The Linnet Bird - Historical Fiction


Author:  Linda Holeman  Publication Date:  2004  
Number of pages: 376 
Geographical Setting/Time Period: 1823-1840; Liverpool, England; Calcutta, India; Kashmir;
Main Characters:
  • Linnet Gow (aka Linnet Smallpiece, then Linnet Ingram): damaged girl with a strong sense of self. 
  • Shaker (Geffrey) Smallpiece: good hearted librarian and amateur herbalist with palsied hands who helps Linny escape the streets. F
  • aith Vespry (then Snow): Linny’s spirited friend who convinces her to come to India.
  • Somers Ingram: Linny’s sadistic husband who shares a secret from the past with her.
  • Daoud: Pushtun chief, Linny’s first love.
  • David: Linny and Daoud’s child
Plot Summary: 
At age 11, Linnet is sold into prostitution. She works until the age of seventeen, when Shaker befriends her and gives her a new identity as his cousin. Later she accompanies her friend Faith to India. She discovers Somers’ predilections, and he in turn figures out that she is not what she seems either.  He threatens to expose her past until she agrees to a marriage of convenience with him. Later, Linny and Faith go on a trip to a far off town, with disastrous results. Linny ends up in Daoud’s comfortable, friendly village in Kashmir.
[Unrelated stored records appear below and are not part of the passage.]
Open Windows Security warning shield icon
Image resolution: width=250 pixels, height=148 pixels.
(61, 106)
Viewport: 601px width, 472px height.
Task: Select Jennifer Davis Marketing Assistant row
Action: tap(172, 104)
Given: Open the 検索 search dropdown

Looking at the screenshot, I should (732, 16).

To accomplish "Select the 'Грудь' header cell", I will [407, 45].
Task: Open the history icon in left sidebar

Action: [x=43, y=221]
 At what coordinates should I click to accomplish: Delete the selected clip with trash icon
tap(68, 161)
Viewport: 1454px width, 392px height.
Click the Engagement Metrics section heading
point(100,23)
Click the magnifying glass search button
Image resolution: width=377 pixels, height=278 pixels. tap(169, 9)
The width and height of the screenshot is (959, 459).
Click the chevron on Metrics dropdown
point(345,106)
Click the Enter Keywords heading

She and Daoud fall in love but he must leave, so she goes back to Calcutta, where she finds she is pregnant with his child. She cleverly convinces Somers that the baby is his, and dulls her senses with opium after the baby is born. Somers puts all the pieces together and figures out who Linny really is, and that they have a terrible connection from the past. He threatens to have her institutionalized to keep all these secrets. The situation looks hopeless, but Linny is a very tough woman. 

Appeal: This rather lurid, fast paced novel has rich detail of the Victorian Liverpool underworld, the British Raj era of India, and the landscape and social customs of same. The characters are intriguing, human and flawed. The people we care the most about change somewhat for the better over the course of the story. The novel combines historical detail and an engaging if somewhat predictable plot with a small amount of intense romance.
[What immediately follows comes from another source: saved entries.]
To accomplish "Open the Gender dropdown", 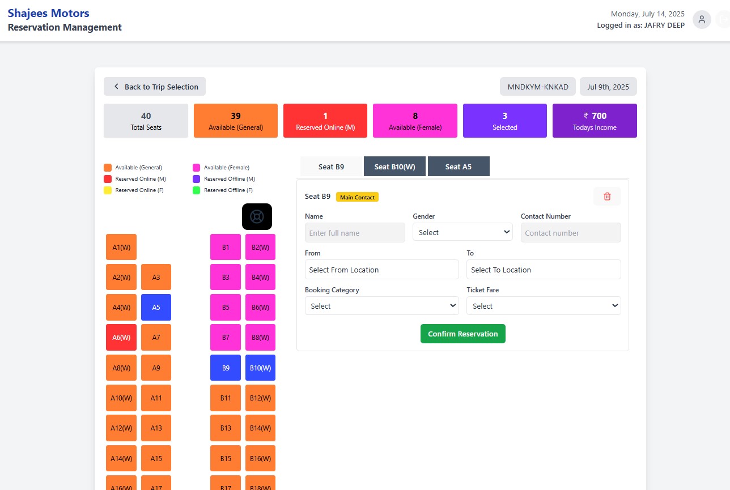I will (462, 232).
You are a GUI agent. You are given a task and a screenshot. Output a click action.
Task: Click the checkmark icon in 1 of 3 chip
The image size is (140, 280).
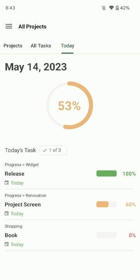[x=45, y=151]
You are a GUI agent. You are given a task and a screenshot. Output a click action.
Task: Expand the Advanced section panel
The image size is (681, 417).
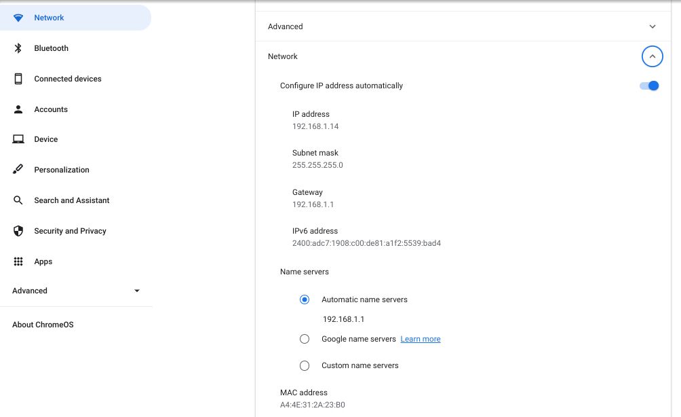pyautogui.click(x=652, y=26)
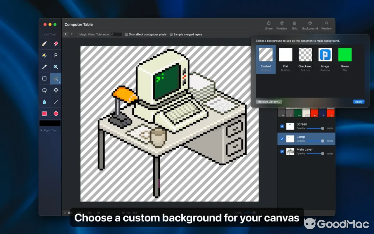Pick up a color with the Eyedropper tool
The width and height of the screenshot is (374, 234).
pyautogui.click(x=44, y=67)
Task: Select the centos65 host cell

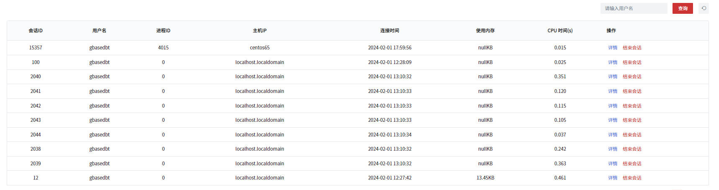Action: coord(260,48)
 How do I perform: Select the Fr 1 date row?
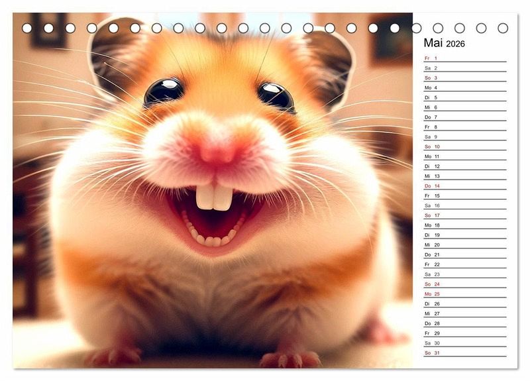(x=464, y=58)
Brief Quote: “Everywhere, brilliant colors swarmed; I had to close my eyes for a moment to distinguish what I was seeing. Women’s saris in bright pink, orange and red, carts heaped with unfamiliar fruit and vegetables. Dark faces under white turbans. As we drew nearer the pier, I breathed in scents I couldn’t identify but which I was sure, from my reading, must be jasmine, sandalwood, cloves and ginger. But there was something else. Underneath it all there was a foetid, cloying odor, of urine, dirt and decay, A deep smell of rot that I recognized from the seeping cellars in Liverpool’s meanest courts” (p149).   
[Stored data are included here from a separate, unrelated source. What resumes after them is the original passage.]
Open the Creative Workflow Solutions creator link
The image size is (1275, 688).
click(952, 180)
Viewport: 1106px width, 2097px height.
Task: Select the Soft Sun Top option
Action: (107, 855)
Similar Works: The Crimson Petal and the White by Michel Faber is also a vividly detailed historical fiction about Victorian society and underworld with a very sympathetic main character. Fingersmith by Sarah Waters takes place in the same era among the same kind of people, but is more of a gothic/mystery. The Observations by Jane Harris is also a mysterious Victorian novel.